2
votes

I am trying to calculate similarity between two documents which are comprised of more than thousands sentences.

Baseline would be calculating cosine similarity using BOW.

However, I want to capture more of semantic difference between documents.

Hence, I built word embedding and calculated documents similarity by generating document vectors by simply averaging all the word vectors in each of documents and measure cosine similarity between these documents vectors.

However, since the size of each input document is rather big, the results I get from using the method above are very similar to simple BOW cosine similarity.

I have two questions,

Q1. I found gensim module offers soft cosine similarity. But I am having hard time understanding the difference from the methods I used above, and I think it may not be the mechanism to calculate similarity between million pairs of documents.

Q2. I found Doc2Vec by gensim would be more appropriate for my purpose. But I recognized that training Doc2Vec requires more RAM than I have (32GB) (the size of my entire documents is about 100GB). Would there be any way that I train the model with small part(like 20GB of them) of entire corpus, and use this model to calculate pairwise similarities of entire corpus? If yes, then what would be the desirable train set size, and is there any tutorial that I can follow?

1

1 Answers

1
votes

Ad Q1: If the similarity matrix contains the cosine similarities of the word embeddings (which it more or less does, see Equation 4 in SimBow at SemEval-2017 Task 3) and if the word embeddings are L2-normalized, then the SCM (Soft Cosine Measure) is equivalent to averaging the word embeddings (i.e. your baseline). For a proof, see Lemma 3.3 in the Implementation Notes for the SCM. My Gensim implementation of the SCM (1, 2) additionally sparsifies the similarity matrix to keep the memory footprint small and to regularize the embeddings, so you will get slightly different results compared to vanilla SCM. If embedding averaging gives you similar results to simple BOW cosine similarity, I would question the quality of the embeddings.
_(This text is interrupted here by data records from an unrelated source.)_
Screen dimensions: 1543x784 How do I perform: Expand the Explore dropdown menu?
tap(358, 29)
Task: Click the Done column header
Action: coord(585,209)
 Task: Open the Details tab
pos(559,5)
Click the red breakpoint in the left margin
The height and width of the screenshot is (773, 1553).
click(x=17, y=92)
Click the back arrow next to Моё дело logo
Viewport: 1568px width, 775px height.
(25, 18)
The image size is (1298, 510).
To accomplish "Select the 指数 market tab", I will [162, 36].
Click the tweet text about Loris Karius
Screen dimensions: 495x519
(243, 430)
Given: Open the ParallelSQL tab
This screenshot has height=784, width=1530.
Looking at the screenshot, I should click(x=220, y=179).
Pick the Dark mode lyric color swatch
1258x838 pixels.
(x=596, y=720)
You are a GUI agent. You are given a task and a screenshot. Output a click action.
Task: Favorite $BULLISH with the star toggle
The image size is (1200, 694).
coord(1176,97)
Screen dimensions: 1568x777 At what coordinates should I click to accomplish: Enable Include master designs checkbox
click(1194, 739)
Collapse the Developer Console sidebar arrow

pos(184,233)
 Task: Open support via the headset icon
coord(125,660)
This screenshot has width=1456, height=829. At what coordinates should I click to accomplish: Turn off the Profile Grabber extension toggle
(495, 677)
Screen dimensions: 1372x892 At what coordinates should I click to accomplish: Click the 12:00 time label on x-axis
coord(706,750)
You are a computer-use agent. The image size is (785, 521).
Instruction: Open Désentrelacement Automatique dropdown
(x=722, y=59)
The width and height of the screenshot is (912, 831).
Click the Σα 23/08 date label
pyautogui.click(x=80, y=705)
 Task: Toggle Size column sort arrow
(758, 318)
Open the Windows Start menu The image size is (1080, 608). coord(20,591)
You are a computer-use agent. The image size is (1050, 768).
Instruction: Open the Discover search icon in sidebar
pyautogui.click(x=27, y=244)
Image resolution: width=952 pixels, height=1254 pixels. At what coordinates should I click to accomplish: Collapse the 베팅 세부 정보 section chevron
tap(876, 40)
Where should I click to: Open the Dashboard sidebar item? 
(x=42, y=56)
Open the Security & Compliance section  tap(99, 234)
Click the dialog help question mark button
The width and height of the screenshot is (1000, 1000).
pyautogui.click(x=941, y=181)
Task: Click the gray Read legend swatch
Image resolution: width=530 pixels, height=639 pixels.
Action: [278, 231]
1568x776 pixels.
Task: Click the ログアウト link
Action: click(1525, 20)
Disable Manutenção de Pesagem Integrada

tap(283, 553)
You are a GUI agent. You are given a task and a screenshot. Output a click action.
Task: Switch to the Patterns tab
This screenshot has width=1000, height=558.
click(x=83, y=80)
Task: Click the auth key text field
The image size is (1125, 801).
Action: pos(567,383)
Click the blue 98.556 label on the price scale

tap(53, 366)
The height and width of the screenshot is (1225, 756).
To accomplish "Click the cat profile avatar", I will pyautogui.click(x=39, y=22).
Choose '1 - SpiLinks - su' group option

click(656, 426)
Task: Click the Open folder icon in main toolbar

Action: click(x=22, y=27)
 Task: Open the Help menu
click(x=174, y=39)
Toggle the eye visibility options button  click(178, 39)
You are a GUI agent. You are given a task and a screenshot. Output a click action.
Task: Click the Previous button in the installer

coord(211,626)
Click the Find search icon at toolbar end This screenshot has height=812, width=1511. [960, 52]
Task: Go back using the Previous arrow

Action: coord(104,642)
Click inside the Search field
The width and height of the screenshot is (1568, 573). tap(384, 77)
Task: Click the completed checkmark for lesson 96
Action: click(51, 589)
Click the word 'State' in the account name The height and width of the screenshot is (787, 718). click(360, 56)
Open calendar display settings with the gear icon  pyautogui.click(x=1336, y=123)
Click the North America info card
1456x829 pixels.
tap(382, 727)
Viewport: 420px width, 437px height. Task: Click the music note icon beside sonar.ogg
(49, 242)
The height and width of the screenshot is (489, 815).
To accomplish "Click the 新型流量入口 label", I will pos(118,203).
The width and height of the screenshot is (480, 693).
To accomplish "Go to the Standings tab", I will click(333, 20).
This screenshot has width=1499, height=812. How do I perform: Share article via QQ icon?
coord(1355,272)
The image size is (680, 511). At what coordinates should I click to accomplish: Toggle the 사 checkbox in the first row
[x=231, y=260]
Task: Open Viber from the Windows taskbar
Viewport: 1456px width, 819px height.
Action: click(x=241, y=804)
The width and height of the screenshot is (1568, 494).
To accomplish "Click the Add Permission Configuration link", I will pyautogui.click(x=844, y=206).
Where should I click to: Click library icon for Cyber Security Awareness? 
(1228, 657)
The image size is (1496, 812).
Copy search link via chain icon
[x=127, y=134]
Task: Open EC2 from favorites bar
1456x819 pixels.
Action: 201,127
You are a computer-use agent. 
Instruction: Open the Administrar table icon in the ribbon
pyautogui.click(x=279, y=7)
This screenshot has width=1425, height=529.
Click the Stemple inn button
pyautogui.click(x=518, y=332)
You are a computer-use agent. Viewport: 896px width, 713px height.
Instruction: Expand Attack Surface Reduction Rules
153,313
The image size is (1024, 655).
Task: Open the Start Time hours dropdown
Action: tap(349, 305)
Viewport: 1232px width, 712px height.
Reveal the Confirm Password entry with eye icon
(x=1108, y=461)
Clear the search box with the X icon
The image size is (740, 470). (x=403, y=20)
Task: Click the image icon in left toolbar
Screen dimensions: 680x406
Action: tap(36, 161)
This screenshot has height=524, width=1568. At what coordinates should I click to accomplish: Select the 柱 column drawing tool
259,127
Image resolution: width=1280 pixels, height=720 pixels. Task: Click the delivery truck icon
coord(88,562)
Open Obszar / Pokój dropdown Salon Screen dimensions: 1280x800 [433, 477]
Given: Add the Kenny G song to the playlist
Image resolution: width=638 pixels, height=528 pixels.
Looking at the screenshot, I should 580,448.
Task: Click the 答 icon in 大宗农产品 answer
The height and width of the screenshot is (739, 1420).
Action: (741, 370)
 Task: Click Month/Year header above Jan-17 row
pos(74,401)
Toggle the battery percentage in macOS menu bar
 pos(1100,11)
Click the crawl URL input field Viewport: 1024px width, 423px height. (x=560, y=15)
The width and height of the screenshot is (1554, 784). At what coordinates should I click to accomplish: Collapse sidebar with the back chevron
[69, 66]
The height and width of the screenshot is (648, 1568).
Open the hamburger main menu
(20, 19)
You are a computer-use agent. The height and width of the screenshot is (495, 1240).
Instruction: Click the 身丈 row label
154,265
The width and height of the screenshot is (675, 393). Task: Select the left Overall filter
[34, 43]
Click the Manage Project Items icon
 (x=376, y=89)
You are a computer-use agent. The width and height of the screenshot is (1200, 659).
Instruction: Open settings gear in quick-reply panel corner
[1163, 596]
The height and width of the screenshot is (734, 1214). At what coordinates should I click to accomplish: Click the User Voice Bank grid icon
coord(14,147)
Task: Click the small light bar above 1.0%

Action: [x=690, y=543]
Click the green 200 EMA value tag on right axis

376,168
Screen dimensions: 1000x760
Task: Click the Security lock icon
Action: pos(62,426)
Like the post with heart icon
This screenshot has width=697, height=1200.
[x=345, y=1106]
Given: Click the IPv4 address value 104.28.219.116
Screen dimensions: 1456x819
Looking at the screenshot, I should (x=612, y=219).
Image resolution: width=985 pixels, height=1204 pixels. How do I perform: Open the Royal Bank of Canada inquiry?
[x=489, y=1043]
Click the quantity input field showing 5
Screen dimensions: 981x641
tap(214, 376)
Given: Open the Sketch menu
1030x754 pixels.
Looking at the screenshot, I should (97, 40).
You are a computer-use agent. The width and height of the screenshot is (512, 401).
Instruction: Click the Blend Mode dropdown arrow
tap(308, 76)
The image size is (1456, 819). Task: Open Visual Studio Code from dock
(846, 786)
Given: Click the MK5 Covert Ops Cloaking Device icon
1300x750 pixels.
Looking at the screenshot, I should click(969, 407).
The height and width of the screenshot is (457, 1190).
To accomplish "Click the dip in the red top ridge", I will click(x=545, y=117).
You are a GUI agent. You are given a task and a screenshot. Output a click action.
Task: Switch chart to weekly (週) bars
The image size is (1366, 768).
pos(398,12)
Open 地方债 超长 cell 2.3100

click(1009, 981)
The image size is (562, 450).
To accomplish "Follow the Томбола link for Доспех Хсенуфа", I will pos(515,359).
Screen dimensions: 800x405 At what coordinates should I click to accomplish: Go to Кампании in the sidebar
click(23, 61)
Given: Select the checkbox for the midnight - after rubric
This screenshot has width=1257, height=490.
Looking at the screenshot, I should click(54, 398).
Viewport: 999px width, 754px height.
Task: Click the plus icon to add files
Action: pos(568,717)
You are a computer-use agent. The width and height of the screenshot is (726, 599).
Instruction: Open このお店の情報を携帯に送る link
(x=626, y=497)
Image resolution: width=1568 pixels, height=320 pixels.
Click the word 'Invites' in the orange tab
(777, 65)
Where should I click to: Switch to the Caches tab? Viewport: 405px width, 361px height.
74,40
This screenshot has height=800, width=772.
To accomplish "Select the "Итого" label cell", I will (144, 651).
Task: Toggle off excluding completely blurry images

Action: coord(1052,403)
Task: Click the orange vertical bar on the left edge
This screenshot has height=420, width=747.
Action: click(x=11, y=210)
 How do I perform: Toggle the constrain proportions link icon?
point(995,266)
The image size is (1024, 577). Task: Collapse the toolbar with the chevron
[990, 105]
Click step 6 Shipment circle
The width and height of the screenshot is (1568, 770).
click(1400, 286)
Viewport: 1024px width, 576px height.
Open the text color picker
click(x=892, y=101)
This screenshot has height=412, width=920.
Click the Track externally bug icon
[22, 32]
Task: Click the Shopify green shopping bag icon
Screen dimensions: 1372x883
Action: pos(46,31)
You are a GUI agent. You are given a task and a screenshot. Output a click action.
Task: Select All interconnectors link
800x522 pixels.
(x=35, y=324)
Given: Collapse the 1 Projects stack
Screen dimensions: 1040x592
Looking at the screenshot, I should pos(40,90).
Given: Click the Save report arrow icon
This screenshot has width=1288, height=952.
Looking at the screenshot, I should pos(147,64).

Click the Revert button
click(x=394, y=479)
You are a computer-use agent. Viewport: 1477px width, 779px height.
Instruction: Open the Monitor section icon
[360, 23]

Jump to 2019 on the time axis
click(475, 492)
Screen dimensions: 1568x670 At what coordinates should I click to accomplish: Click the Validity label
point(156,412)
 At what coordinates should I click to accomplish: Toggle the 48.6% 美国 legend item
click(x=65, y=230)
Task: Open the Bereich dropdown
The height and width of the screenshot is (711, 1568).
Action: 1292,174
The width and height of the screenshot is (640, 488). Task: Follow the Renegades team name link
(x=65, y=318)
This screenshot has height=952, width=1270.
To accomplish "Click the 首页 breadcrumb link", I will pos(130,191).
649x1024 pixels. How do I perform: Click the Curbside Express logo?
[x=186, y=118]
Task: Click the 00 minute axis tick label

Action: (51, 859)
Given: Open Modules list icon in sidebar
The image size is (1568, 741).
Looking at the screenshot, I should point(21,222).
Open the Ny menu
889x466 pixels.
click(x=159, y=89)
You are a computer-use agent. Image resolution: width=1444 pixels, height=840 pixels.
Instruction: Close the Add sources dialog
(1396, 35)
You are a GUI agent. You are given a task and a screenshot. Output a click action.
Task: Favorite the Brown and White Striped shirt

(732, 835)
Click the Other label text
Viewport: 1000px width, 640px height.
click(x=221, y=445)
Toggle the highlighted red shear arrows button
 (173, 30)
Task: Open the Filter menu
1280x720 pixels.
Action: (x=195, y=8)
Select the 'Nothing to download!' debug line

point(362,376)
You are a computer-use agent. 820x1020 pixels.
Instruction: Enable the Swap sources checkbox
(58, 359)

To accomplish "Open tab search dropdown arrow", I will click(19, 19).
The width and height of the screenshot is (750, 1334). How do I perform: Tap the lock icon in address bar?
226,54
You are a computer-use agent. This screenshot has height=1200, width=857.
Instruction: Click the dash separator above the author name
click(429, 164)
Ad Q2: Training a Doc2Vec model on the entire dataset for one epoch is equivalent to training a Doc2Vec model on smaller segments of the entire dataset, one epoch for each segment. Just be aware that Doc2Vec uses document ids as a part of the training process, so you must ensure that the ids are still unique after the segmentation (i.e. the first document of the first segment must have a different id than the first document of the second segment).